The required result is an exact copy of every line from the one with "You are a GUI" through the last line below, with the pictures left out.

BEGIN Records for the exercise

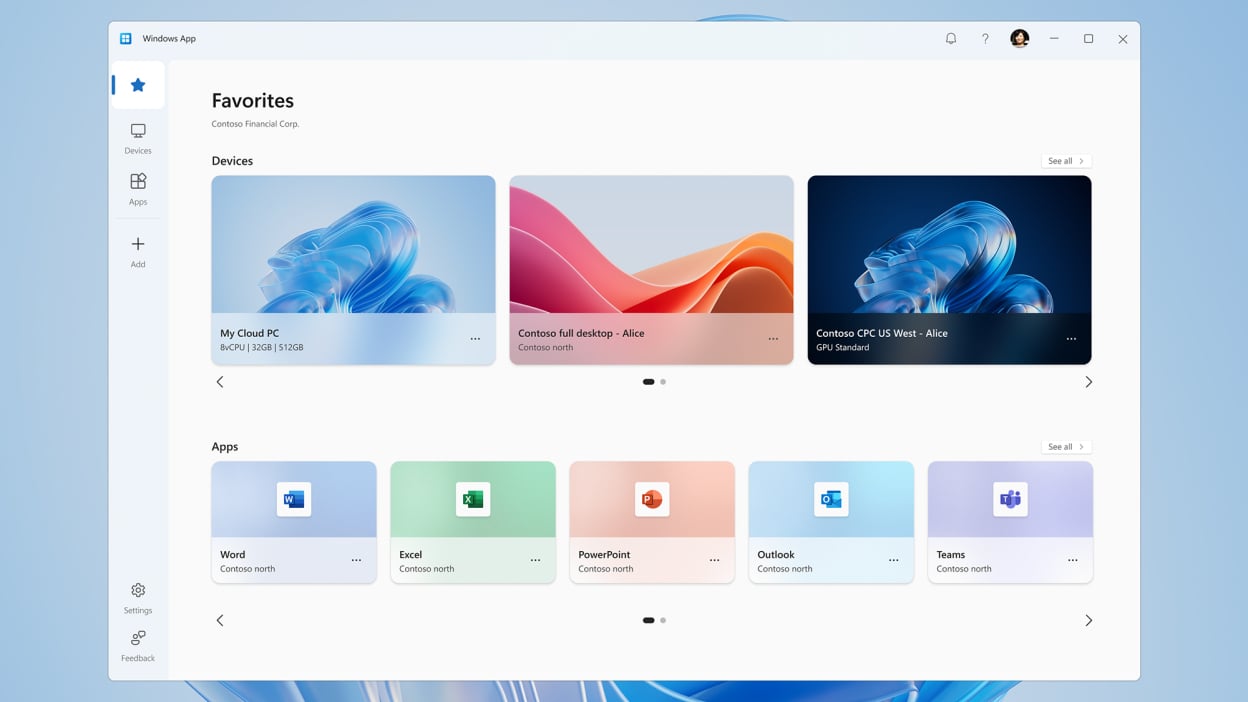Select the Favorites star tab
The image size is (1248, 702).
(x=138, y=85)
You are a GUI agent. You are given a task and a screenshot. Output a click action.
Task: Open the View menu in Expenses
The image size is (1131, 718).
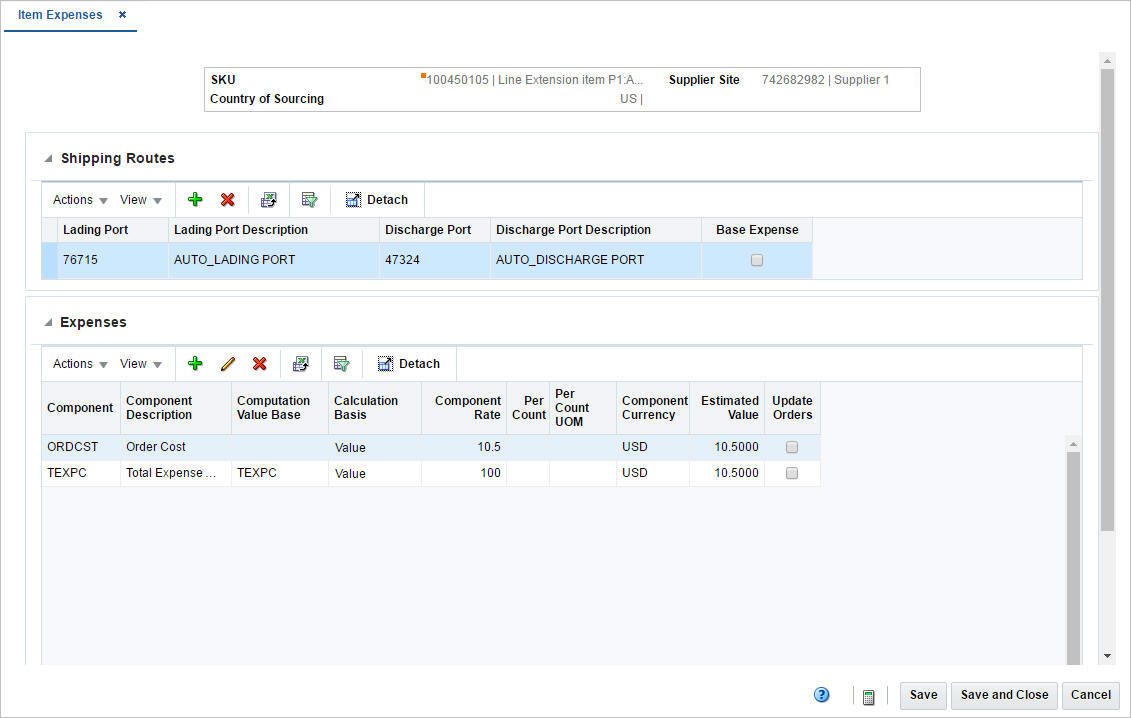tap(140, 364)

END Records for the exercise

- **Written solution**
You are a GUI agent. You are given a task and a screenshot. Output a click action.
Task: Open the View menu in Expenses
The image size is (1131, 718).
tap(140, 364)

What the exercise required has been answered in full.